━━━ Excerpted data
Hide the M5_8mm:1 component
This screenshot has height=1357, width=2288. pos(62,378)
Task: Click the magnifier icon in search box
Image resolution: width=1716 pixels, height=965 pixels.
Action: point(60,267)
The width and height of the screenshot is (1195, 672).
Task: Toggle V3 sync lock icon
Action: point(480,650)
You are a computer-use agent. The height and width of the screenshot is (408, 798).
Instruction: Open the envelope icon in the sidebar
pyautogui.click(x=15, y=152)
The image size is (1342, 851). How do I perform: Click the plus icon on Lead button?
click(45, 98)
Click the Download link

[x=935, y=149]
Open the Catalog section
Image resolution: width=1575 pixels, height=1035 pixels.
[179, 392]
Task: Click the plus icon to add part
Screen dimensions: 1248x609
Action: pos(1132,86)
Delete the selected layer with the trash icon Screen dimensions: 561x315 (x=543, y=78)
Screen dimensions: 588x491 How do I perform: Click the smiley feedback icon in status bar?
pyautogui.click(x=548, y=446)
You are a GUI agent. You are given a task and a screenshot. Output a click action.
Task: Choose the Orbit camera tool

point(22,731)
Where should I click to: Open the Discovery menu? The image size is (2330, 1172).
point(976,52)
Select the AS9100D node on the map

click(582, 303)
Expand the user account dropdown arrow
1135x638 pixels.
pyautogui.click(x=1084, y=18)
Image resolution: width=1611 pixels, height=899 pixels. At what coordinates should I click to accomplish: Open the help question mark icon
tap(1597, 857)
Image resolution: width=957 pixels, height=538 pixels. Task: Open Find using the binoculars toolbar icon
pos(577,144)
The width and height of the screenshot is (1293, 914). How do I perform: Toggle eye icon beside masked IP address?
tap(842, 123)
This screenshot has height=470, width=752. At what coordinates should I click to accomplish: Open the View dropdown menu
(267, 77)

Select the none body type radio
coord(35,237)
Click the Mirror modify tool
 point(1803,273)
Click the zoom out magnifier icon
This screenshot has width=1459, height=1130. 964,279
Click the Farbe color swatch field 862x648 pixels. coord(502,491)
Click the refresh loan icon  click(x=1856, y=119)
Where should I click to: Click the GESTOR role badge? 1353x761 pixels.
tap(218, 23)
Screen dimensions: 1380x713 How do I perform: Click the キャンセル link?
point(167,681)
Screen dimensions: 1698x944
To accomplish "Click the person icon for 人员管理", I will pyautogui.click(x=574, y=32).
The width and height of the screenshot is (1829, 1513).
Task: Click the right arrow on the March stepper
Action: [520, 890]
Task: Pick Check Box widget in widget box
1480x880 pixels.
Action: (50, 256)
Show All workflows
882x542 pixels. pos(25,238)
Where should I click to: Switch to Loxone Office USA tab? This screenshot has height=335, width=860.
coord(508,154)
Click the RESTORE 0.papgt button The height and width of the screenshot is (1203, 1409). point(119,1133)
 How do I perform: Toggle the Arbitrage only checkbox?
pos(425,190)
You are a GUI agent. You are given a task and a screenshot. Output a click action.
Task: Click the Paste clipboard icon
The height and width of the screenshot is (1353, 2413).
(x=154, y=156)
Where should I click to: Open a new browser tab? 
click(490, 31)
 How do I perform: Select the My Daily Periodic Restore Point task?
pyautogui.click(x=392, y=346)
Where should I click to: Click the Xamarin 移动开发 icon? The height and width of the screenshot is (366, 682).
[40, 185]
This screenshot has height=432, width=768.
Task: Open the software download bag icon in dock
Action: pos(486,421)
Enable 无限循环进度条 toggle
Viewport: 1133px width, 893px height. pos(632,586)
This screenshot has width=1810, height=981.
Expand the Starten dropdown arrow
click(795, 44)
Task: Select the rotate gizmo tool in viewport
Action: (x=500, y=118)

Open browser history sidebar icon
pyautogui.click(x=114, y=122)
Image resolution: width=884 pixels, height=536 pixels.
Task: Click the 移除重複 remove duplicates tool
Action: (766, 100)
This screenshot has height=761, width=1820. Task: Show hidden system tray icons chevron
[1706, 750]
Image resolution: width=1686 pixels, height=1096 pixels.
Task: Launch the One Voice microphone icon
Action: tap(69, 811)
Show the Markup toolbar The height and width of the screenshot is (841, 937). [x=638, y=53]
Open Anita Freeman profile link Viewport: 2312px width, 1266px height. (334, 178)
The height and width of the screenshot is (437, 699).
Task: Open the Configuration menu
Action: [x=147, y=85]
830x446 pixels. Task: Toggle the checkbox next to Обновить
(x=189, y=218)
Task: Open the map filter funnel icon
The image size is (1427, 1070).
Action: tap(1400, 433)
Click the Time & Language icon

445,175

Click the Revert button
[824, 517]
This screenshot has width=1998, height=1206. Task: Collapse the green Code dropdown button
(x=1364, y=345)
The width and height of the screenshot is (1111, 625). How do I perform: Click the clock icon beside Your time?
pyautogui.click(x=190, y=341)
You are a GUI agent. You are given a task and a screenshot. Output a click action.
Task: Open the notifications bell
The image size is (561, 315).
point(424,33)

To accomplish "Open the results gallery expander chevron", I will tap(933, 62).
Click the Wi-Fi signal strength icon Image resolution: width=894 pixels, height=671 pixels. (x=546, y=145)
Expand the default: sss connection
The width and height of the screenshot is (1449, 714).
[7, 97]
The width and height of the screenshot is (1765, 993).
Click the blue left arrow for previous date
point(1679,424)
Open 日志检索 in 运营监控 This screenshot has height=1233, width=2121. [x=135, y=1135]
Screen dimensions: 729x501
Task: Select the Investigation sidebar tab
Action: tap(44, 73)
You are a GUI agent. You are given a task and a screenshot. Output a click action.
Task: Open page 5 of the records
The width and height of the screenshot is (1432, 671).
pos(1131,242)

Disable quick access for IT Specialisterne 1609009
━━━━━━
Exercise details: Restate word for word the lines above, beginning at the first one and ending at the line that carries "Delete the selected".

Answer below:
Hide the M5_8mm:1 component
This screenshot has height=1357, width=2288. pos(62,378)
Task: Click the magnifier icon in search box
Image resolution: width=1716 pixels, height=965 pixels.
Action: point(60,267)
The width and height of the screenshot is (1195, 672).
Task: Toggle V3 sync lock icon
Action: point(480,650)
You are a computer-use agent. The height and width of the screenshot is (408, 798).
Instruction: Open the envelope icon in the sidebar
pyautogui.click(x=15, y=152)
The image size is (1342, 851). How do I perform: Click the plus icon on Lead button?
click(45, 98)
Click the Download link

[x=935, y=149]
Open the Catalog section
Image resolution: width=1575 pixels, height=1035 pixels.
[179, 392]
Task: Click the plus icon to add part
Screen dimensions: 1248x609
Action: pos(1132,86)
Delete the selected layer with the trash icon Screen dimensions: 561x315 (x=543, y=78)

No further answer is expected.